→ **Work task**
Pictures are not part of the copy. Write out exactly the lines from the line with "The width and" through the end of the entries below.
____________________
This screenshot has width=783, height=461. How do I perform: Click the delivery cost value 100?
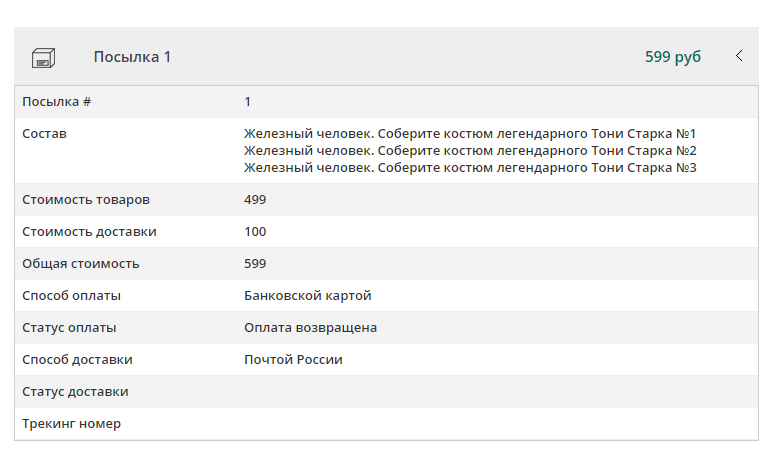(x=255, y=232)
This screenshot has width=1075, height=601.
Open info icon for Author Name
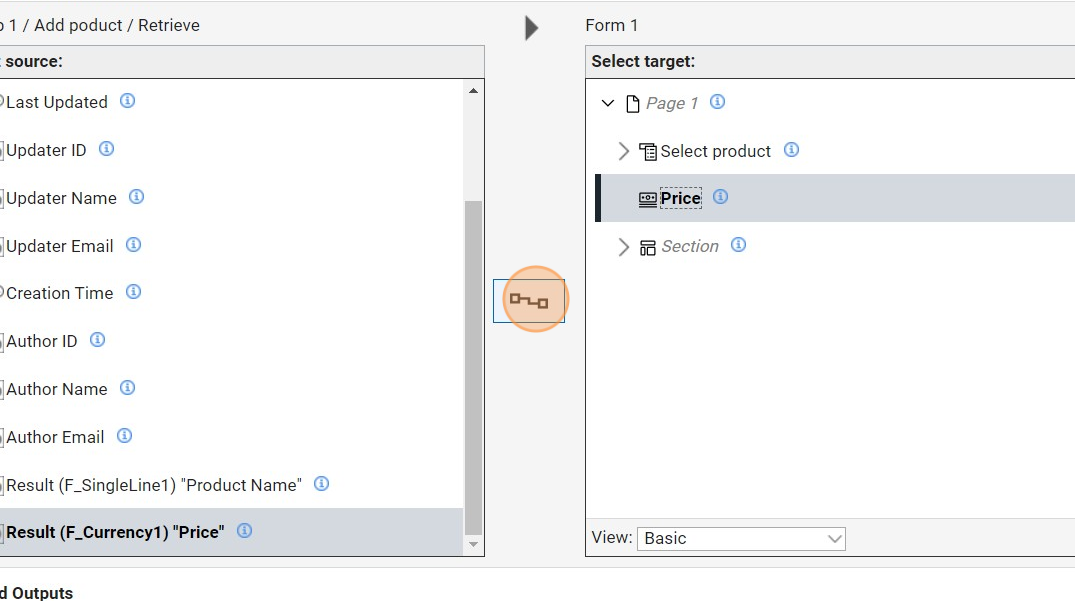pos(127,388)
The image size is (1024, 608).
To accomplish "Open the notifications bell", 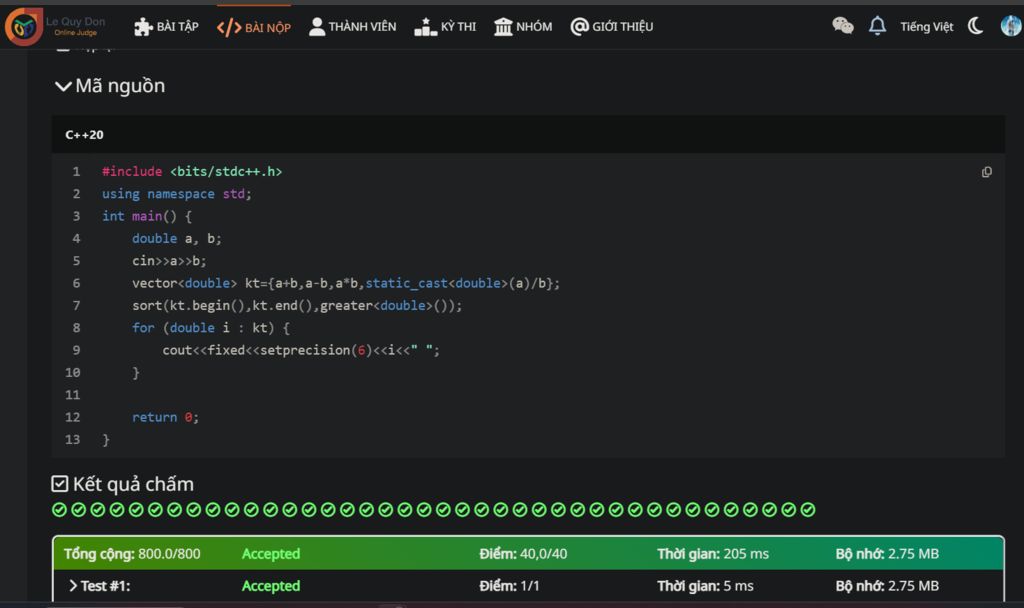I will [877, 26].
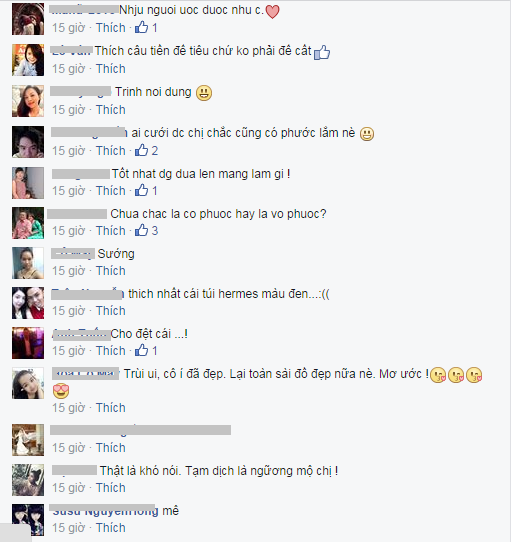The image size is (511, 542).
Task: Open avatar beside 'Chua chac la co phuoc' comment
Action: [x=28, y=223]
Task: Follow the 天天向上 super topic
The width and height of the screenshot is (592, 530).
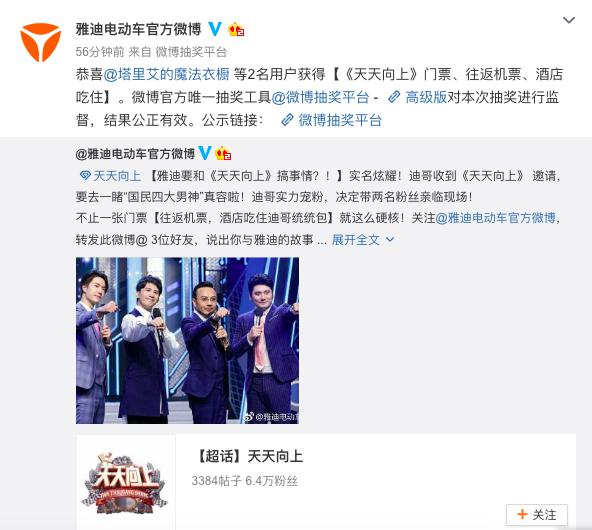Action: 536,515
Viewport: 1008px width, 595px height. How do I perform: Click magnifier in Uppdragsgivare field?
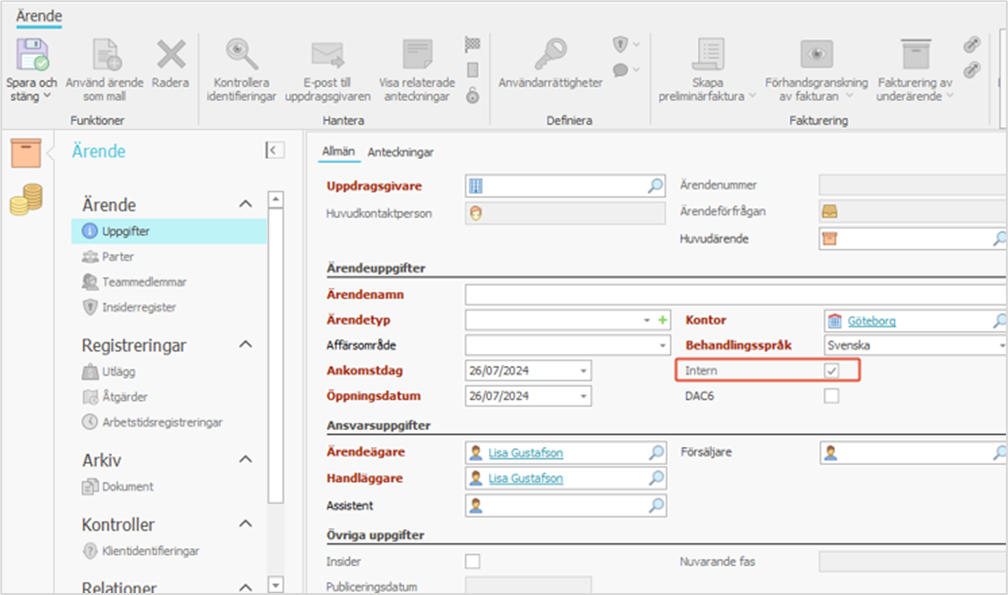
____________________
→ **Task answer**
The width and height of the screenshot is (592, 530).
Action: 536,515
Viewport: 1008px width, 595px height. How do I perform: Click magnifier in Uppdragsgivare field?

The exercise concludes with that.